Hochwertiges Futter für alle Fans von NIGHTWISH und WITHIN TEMPTATION bieten IDEAS auf ihrem Ende 2008 veröffentlichtem 'Phoenix', das im Februar diesen Jahres nach Deutschland kam. Natürlich erreicht die seit 1995 aktive Band nicht ganz das songwriterische Niveau, vor allem in Sachen Melodie und Arrangements wie die beiden vorgenannten Bands. Weiterhin ist Sängerin Anita Kun vor allem in höheren lagen auch nicht ganz so tonfest wie ihre Vorbilder, was aber nur Leuten mit absolutem Gehör tatsächlich negativ auffallen dürfte. Dennoch kann 'Phoenix' Wohlwollen wecken, vor allem in den klassischem Metal sehr nahen Passagen, in denen vielstimmige Chöre der Grundmelodie Vortrieb leisten, können voll überzeugen. Die Scheibe läuft auf gleichbleibend angenehm hohem Niveau und wächst über die Zeit stark, dennoch möchte ich mal die schönen Hymnen 'Just remember' oder den 10-Punkte-Hammer 'Wake me up' (!) hervorheben, die den Einstieg in die Scheibe erleichtern sollten. IDEAS sind besser als die meisten pseudo-originellen Genre-Clone, die die Szene verpesten, obwohl sie sich nicht all zu sehr von ihren Vorbildern entfernen. Stattdessen bereichern sie einfach den Ideen-Pool des Genres innerhalb seiner engen Grenzen und wenn das auf diesem Niveau gelingt, in einem Genre, in dem man eigentlich davon aus gehen kann, das alles gesagt ist, verdient das Respekt und eure Aufmerksamkeit.
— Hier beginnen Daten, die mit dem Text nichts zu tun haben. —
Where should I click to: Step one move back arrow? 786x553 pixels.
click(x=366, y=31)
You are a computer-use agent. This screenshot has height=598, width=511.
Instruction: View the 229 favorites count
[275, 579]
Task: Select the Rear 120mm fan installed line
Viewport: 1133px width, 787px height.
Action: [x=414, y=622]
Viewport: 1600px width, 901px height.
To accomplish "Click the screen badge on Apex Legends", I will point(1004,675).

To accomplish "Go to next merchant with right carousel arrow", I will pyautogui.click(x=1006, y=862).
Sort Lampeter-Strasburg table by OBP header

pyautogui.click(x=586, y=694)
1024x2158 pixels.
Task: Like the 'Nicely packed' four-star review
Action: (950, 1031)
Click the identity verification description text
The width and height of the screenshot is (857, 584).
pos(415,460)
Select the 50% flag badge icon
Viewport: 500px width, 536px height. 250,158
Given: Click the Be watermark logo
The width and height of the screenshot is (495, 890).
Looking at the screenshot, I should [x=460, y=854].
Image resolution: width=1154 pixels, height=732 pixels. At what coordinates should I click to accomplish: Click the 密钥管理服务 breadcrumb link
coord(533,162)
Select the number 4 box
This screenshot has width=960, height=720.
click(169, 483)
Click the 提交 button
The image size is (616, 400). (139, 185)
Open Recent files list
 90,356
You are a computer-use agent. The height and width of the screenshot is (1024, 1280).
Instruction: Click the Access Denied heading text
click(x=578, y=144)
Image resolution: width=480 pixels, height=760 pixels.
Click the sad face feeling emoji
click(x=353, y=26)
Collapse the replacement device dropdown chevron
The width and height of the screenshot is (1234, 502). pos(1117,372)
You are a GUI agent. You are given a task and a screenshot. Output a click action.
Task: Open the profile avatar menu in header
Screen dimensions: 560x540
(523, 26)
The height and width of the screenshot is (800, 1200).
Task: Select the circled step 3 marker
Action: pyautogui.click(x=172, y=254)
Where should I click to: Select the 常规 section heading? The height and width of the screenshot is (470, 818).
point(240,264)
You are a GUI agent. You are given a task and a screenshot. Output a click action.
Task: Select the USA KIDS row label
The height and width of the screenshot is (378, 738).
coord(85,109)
Band: Iron Maiden Tribute Band
CD: 10 Wasted Years
Stil: traditional
Veröffentlichung: 2008
Label: Nail Records

Eine ganz erstaunliche Platte ist diese Tribute-Sammlung von Maiden-Classics aus allen Phasen der Band geworden. Die Jungs um Sänger Zoltan Kiss feuern hier ein Feuerwerk der besten Maiden - Songs überhaupt ab. Das wage ich zu behaupten, weil ich wohl an derer Statt die gleiche Wahl getroffen hätte. Knackpunkt ist jedoch die über jeden Zweifel erhabene Qualität der Darbringung, die hier geboten wird. Am auffälligsten ist für mich als IRON MAIDEN - Fan vor allem der Gesang. Klar, Zoltan klingt nicht genau wie Dickinson, hat nicht seine Einzig- und Eigenartigkeit. Aber er macht etwas deutlich besser als das Original: er trifft die Töne! Blasphemie? Kann ich mit leben, denn Ehrlichkeit ist Trumpf, nicht wahr? Klar, die Intensität, die Dickinson verkörpert, wird nicht ganz erreicht, aber dennoch macht es mir beinahe mehr Spass, die Songs in dieser Version zu genießen, bei der ich eben nicht über all zu viele Unebenheiten hinweghören muss. Mir ist klar, dass der Die-Hard-Fan diese Unebenheiten nicht missen möchte, da er sich daran gewöhnt hat. Dennoch glaube ich, dass Zoltan's Band unwillkürlich die Messlate für die Qualität der vor allem auch instrumentalen Lifeperfomance des Originals höher gehängt hat als Harris und seine Mannen das die letzten Jahre getan haben. Vor dieser Leistung ziehe ich meinen Hut! Darüberhinaus, und das ist das Wertvollste, erinnert man sich mal wieder daran, wieviele großartige Songs eine der größten Legenden der Szene geschrieben hat, die vor allem von der deutschen Presse zu Unrecht immer und immer wieder angefeindet wurde. Es ist dies eben das Problem des Zuhörens und Akzeptierens von Entwicklung, das die deutsche Szene zur am stärksten stagnierenden der Welt herabgewürdigt hat. Anyway, ich kann empfehlen, dieser Tribute-Truppe, so sie mal in der Nähe aufschlagen sollte, eine Chance zu geben. Es wird sich für euch lohnen!